SelfFed: Self-supervised Federated Learning for Data Heterogeneity and Label Scarcity in IoMT

Sunder Ali Khowaja,Kapal Dev,Syed Muhammad Anwar,Marius George Linguraru
DOI: https://doi.org/10.1016/j.eswa.2024.125493
2024-10-10
Abstract:Self-supervised learning in federated learning paradigm has been gaining a lot of interest both in industry and research due to the collaborative learning capability on unlabeled yet isolated data. However, self-supervised based federated learning strategies suffer from performance degradation due to label scarcity and diverse data distributions, i.e., data heterogeneity. In this paper, we propose the SelfFed framework for Internet of Medical Things (IoMT). Our proposed SelfFed framework works in two phases. The first phase is the pre-training paradigm that performs augmentive modeling using Swin Transformer based encoder in a decentralized manner. The first phase of SelfFed framework helps to overcome the data heterogeneity issue. The second phase is the fine-tuning paradigm that introduces contrastive network and a novel aggregation strategy that is trained on limited labeled data for a target task in a decentralized manner. This fine-tuning stage overcomes the label scarcity problem. We perform our experimental analysis on publicly available medical imaging datasets and show that our proposed SelfFed framework performs better when compared to existing baselines concerning non-independent and identically distributed (IID) data and label scarcity. Our method achieves a maximum improvement of 8.8% and 4.1% on Retina and COVID-FL datasets on non-IID dataset. Further, our proposed method outperforms existing baselines even when trained on a few (10%) labeled instances.
Machine Learning,Computer Vision and Pattern Recognition
What problem does this paper attempt to address?
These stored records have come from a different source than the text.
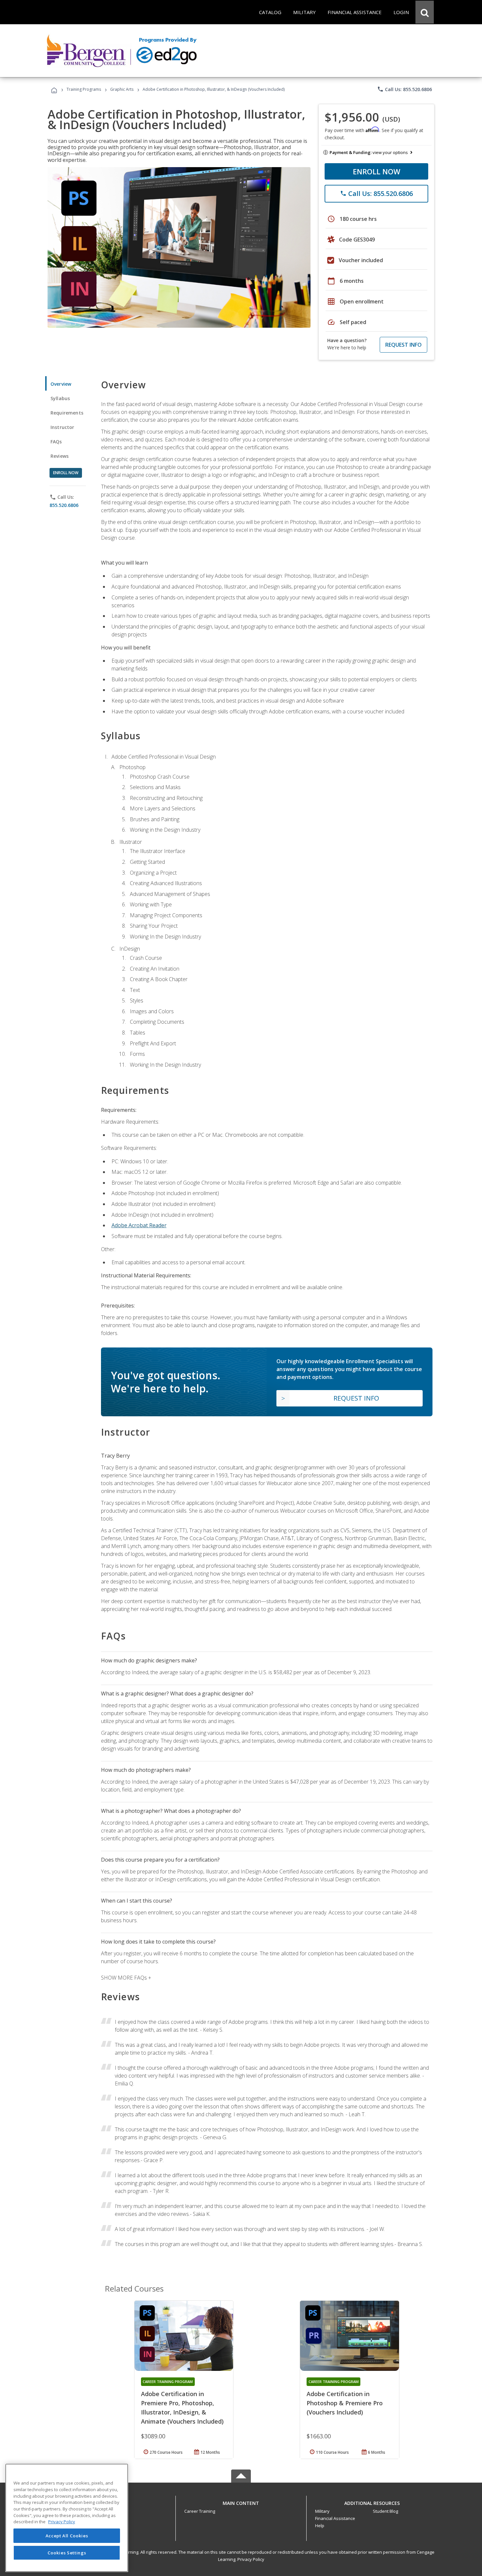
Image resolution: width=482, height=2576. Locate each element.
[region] (66, 2518)
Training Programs (84, 89)
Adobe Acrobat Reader (139, 1225)
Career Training (199, 2511)
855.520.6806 (64, 505)
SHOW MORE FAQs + (126, 1977)
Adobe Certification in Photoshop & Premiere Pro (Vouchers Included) (345, 2403)
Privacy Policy (250, 2559)
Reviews (59, 456)
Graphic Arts (121, 89)
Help (319, 2525)
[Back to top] (241, 2501)
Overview (60, 384)
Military (322, 2511)
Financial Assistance (335, 2518)
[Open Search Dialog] (424, 12)
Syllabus (60, 398)
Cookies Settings (67, 2552)
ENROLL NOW (376, 171)
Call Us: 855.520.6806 (404, 89)
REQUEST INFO (403, 344)
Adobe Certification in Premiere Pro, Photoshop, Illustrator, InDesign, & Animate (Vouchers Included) (182, 2407)
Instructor (62, 427)
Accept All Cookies (67, 2536)
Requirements (66, 413)
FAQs (56, 441)
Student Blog (385, 2511)
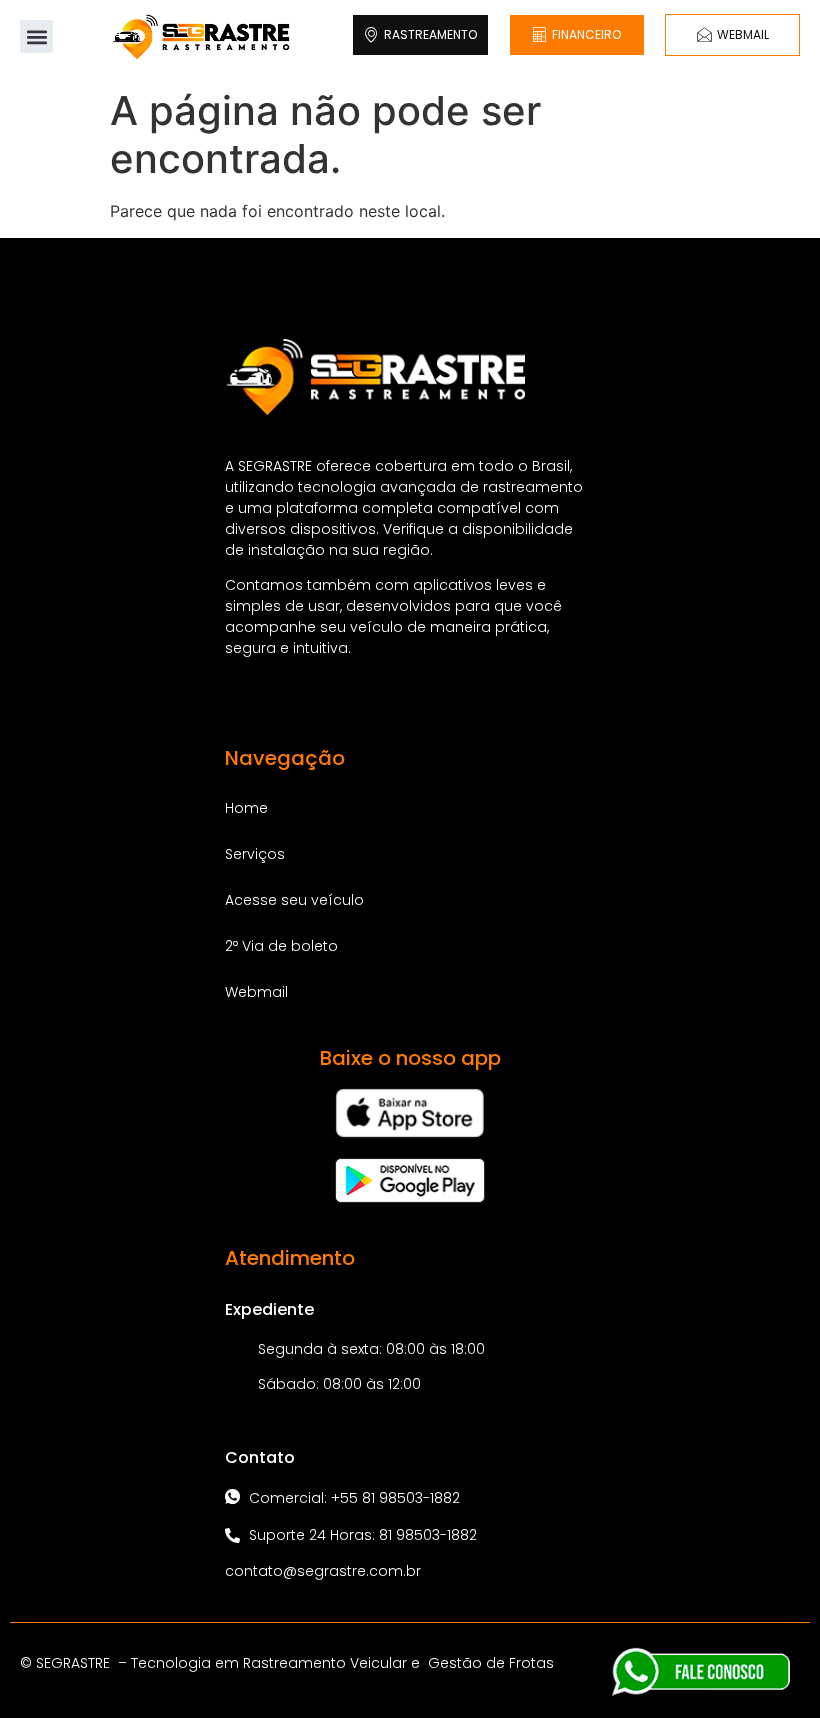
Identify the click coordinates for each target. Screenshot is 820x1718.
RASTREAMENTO (430, 34)
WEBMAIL (743, 34)
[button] (36, 36)
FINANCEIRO (586, 34)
This paper aims to address two major issues in the field of medical imaging: data heterogeneity and label scarcity. Specifically, the paper proposes a self-supervised federated learning framework named SelfFed to tackle the problems of inconsistent data distribution (data heterogeneity) and insufficient label quantity (label scarcity) in medical images. This is achieved through the following methods: 1. **Data Heterogeneity**: By utilizing a Swin Transformer encoder during the pre-training phase for enhanced modeling, overcoming the issue of data heterogeneity in a decentralized manner. 2. **Label Scarcity**: By introducing a contrastive network and a novel aggregation strategy during the fine-tuning phase to address the problem of label scarcity. Experimental analysis shows that SelfFed outperforms existing baseline methods on publicly available medical imaging datasets and achieves better performance even with a small amount (10%) of labeled instances. This indicates that the method can significantly improve accuracy on non-independent and identically distributed (non-IID) datasets, particularly with improvements of 8.8% and 4.1% on the Retina and COVID-FL datasets, respectively.